WHAT IS REQUIRED: Extract every line below that contains the string "filter". Case counts.
** start EXTRACTED INFORMATION **
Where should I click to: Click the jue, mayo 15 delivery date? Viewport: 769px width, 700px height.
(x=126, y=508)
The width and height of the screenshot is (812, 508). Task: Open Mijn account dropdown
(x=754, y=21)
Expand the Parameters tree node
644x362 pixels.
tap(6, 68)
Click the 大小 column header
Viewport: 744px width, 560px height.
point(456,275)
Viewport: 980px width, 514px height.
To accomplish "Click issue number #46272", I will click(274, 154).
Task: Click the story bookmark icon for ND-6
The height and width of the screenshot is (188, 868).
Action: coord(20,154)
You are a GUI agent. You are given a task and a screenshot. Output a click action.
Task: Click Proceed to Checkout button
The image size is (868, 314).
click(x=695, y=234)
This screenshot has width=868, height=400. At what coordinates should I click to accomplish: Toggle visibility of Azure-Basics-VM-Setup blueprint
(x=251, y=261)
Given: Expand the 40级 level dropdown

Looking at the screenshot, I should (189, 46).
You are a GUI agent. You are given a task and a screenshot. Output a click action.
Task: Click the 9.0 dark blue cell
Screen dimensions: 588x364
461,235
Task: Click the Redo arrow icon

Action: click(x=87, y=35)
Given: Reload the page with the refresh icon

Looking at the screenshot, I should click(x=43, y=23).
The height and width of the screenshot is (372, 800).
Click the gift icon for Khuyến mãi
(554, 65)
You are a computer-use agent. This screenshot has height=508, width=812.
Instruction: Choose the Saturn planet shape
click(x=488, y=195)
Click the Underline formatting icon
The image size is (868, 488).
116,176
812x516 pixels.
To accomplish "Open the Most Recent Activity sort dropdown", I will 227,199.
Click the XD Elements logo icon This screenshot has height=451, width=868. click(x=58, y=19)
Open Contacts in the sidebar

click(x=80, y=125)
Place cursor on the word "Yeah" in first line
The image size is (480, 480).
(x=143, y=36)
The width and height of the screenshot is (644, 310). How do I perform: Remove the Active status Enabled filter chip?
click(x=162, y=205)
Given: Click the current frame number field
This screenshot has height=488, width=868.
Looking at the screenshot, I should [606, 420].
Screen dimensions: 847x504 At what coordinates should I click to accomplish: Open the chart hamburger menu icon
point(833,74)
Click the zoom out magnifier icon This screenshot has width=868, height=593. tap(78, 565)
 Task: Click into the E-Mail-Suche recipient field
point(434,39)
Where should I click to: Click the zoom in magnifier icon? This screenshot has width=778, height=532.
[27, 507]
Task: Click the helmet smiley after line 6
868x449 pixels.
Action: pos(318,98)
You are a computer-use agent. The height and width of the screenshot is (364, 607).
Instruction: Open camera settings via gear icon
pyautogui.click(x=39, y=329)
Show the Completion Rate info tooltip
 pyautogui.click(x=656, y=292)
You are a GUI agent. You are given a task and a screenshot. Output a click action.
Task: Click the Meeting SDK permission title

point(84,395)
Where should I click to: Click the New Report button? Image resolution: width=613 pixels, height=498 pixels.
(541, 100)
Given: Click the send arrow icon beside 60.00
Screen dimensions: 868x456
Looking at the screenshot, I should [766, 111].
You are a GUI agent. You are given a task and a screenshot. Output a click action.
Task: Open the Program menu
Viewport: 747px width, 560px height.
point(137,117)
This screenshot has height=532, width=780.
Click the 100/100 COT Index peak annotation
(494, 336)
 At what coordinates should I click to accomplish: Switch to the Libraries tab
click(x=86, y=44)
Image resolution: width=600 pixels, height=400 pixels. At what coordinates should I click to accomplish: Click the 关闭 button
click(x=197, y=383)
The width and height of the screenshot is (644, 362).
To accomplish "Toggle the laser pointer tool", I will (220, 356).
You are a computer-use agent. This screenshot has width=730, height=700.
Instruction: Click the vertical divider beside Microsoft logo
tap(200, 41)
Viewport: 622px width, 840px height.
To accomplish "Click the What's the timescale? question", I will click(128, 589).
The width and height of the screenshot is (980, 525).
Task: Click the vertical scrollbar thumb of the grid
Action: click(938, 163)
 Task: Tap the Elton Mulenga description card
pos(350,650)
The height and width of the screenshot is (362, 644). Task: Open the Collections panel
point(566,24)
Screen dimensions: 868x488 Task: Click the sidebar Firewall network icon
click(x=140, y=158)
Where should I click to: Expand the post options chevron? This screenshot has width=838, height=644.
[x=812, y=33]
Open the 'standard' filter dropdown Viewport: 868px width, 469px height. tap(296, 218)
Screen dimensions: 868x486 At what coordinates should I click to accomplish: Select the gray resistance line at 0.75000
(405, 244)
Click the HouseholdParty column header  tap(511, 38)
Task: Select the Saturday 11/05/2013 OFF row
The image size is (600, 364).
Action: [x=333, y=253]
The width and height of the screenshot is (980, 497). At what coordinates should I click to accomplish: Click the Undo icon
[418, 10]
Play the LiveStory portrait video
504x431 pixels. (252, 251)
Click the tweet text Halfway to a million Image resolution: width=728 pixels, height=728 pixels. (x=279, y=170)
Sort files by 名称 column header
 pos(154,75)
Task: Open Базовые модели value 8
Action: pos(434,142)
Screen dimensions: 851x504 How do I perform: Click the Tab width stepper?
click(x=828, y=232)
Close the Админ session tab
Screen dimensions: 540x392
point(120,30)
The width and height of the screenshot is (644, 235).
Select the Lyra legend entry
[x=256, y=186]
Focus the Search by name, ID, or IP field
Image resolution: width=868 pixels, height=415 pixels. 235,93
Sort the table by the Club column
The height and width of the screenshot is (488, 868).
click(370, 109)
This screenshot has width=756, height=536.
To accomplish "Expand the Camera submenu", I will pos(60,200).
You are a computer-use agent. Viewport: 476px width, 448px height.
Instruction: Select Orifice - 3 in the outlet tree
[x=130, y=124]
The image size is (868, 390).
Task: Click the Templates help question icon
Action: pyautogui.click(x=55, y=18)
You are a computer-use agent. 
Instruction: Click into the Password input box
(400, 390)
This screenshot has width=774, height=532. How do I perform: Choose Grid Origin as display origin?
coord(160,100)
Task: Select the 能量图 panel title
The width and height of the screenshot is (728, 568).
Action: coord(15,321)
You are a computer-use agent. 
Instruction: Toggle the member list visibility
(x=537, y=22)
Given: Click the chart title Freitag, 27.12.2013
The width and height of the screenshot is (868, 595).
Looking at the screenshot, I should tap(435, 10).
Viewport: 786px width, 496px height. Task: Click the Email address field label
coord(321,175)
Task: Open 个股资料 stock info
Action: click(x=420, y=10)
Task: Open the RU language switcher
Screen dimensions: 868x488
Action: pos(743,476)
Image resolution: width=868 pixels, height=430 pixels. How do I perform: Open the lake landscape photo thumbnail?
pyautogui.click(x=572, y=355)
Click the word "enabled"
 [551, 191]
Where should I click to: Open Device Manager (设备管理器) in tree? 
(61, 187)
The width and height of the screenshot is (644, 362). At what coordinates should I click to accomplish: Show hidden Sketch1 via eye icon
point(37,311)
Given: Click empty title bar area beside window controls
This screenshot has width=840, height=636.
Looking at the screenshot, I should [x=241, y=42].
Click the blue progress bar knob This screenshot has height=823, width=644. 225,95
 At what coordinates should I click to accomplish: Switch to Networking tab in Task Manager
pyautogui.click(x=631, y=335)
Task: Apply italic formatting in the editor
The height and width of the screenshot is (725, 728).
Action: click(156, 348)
** end EXTRACTED INFORMATION **
ANSWER:
The width and height of the screenshot is (644, 310). How do I perform: Remove the Active status Enabled filter chip?
Open the 'standard' filter dropdown Viewport: 868px width, 469px height. tap(296, 218)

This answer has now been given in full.